### TASK INSTRUCTIONS
Translate this sentence from the page on legal sentencing videos into Spanish: "He was charged in federal court with 655 counts of writing fraudulent prescriptions for himself to support that addiction."

═══ EXCERPTED PASSAGE ═══

WHY USE VIDEO? WHY WORK WITH DLVP?
“This is all about credibility and truthfulness. If your mission is to manipulate emotion with video, you’re going to fail miserably.”
– Craig Gillen, Gillen, Withers & Lake (Atlanta, GA)
Lawyers’ concerns about using video
” I had the very same concerns you have, and I had a client that was looking at 17 years in prison. Judge gave him two. How do you value 15 years of a human being’s life?” John Lauro, Lauro Law Firm (New York, NY)
SAMPLE CLIPS OF OUR WORK
[ 1 ] Dr Lou Hampers | Sentencing Video — Dr. Lou Hampers, former head of Pediatric Emergency Medicine at Children’s Hospital Colorado, was addicted to Vicodin. He was charged in federal court with 655 counts of writing fraudulent prescriptions for himself to support that addiction. The prosecution argued strongly that he should be sentenced to more than a year in prison. A video was included in his pre-sentencing materials and he received probation. One senior US Probation Officer said the video was the most powerful defense exhibit he had ever seen.
[ 2 ] Shelby Sanford Jr. | Plea Video — Shelby Sanford was facing 8 years in prison for the sale and distribution of Schedule I Controlled Substances. The format used for this documentary was admittedly unconventional, but the prosecution said she would never agree to anything less than 7 years in prison. After watching the video, the DA walked into the courtroom and said, “We agree to probation, Your Honor, no jail.” The Judge gave Shelby straight probation.
[ 3 ] Paul Behrens | Sentencing Video — Paul Behrens, former chief financial officer for Wellcare Health Plans was facing a guideline sentence of 17 years in federal prison for medicare fraud, but received 2 years (appeal bond granted) after the judge watched the video.
[ 4 ] Clarence Gianarelli | Sentencing Video — Clarence Gianarelli was facing 3 years in federal prison for embezzlement and theft, but after seeing the video, the prosecution adjusted their prison request from 3 years to 6 months and the judge imposed a unique and lenient sentence of probation.

═══ RECORDS SUPPLIED ═══

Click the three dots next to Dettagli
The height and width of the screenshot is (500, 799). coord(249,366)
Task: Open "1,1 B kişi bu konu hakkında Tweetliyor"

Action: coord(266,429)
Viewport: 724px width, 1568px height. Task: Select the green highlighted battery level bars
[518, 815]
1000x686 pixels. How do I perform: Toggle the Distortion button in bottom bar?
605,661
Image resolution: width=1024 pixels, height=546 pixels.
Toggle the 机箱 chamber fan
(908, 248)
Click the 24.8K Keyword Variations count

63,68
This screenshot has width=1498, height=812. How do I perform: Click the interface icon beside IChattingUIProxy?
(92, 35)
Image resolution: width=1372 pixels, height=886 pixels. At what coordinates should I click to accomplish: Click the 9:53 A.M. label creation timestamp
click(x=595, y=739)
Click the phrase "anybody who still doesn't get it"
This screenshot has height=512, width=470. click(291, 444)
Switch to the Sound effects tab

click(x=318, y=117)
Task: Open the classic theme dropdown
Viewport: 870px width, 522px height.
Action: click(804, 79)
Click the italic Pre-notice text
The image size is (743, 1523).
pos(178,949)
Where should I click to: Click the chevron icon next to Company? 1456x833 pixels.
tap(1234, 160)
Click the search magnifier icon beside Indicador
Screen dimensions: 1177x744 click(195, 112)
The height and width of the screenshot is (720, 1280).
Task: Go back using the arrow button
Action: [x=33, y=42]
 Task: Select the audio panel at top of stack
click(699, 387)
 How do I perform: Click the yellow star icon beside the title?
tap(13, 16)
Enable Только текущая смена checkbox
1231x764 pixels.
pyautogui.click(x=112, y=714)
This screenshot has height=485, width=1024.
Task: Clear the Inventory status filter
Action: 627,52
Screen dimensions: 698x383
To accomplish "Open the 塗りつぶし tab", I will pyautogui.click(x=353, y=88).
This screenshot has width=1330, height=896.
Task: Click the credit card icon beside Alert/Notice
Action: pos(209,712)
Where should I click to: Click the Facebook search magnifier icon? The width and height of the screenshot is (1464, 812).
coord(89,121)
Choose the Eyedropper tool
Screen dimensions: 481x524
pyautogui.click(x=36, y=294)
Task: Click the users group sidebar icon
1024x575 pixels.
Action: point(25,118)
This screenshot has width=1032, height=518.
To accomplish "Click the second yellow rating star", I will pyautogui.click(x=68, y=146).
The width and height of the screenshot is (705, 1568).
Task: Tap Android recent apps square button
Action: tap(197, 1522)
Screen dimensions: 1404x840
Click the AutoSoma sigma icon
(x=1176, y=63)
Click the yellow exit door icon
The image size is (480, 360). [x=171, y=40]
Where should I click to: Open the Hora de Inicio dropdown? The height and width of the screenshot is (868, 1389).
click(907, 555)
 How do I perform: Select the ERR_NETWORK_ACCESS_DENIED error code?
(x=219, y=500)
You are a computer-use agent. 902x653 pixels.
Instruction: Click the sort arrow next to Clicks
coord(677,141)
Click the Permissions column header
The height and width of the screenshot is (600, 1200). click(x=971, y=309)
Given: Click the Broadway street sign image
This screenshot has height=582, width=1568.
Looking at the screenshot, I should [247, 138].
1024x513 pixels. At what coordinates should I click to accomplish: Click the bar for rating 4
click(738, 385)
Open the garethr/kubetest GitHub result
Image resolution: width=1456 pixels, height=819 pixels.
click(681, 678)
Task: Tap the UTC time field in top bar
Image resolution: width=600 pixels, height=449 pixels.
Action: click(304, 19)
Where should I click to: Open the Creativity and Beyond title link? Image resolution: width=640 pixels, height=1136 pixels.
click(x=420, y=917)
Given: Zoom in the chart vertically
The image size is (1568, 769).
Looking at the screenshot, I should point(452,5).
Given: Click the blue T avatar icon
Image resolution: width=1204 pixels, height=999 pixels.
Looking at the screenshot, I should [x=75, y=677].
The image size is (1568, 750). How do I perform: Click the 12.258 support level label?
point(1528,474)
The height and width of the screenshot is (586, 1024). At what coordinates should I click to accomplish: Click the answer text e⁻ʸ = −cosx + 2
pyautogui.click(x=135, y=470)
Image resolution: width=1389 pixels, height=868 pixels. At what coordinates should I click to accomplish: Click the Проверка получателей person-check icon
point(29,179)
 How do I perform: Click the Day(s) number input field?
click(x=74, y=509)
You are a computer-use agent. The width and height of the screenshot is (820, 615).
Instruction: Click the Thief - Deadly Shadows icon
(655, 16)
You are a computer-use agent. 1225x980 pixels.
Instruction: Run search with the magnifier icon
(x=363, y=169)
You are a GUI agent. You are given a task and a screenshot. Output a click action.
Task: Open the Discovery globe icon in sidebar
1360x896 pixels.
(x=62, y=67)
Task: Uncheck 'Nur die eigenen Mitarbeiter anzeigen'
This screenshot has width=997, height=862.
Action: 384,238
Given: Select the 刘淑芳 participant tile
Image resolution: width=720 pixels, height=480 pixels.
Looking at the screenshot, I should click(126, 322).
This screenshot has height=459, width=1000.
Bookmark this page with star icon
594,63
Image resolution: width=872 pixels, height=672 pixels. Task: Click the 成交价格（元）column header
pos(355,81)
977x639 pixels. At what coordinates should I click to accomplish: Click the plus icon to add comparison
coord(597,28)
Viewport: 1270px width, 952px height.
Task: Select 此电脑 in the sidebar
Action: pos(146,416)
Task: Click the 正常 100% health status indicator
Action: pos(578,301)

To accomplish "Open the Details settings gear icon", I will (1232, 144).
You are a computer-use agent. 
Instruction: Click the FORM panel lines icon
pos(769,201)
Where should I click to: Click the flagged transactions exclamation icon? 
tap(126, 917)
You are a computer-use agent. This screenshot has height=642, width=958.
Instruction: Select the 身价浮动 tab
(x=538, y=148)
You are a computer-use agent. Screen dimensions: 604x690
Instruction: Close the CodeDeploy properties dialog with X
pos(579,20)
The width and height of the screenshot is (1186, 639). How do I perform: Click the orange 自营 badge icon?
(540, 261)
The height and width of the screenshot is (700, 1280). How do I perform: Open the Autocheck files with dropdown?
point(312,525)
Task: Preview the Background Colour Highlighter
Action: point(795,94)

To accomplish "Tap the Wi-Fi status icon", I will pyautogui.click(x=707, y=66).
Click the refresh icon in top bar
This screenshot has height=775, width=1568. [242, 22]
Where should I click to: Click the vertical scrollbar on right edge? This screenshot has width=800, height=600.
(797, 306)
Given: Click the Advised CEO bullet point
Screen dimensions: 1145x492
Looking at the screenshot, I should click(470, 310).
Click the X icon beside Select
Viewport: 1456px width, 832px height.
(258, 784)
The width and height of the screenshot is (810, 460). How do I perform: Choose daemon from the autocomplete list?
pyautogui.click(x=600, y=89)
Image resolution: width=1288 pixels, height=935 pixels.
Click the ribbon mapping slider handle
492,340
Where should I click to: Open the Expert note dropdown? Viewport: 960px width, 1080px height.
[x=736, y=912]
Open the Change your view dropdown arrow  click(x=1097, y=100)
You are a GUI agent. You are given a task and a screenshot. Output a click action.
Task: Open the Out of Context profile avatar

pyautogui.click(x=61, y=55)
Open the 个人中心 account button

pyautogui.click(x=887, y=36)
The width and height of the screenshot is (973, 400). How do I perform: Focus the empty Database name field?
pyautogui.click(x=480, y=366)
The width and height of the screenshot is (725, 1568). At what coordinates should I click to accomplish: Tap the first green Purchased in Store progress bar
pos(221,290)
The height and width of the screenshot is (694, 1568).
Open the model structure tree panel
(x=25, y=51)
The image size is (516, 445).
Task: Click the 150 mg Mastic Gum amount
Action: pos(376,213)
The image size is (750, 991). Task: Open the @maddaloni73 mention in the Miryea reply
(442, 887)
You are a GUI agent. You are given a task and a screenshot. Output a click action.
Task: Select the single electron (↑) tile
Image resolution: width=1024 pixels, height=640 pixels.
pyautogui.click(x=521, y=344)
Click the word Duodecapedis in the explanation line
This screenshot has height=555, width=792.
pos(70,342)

═══

### EXPECTED ANSWER
Fue acusado ante un tribunal federal de 655 cargos por extenderse recetas fraudulentas a sí mismo para sostener esa adicción.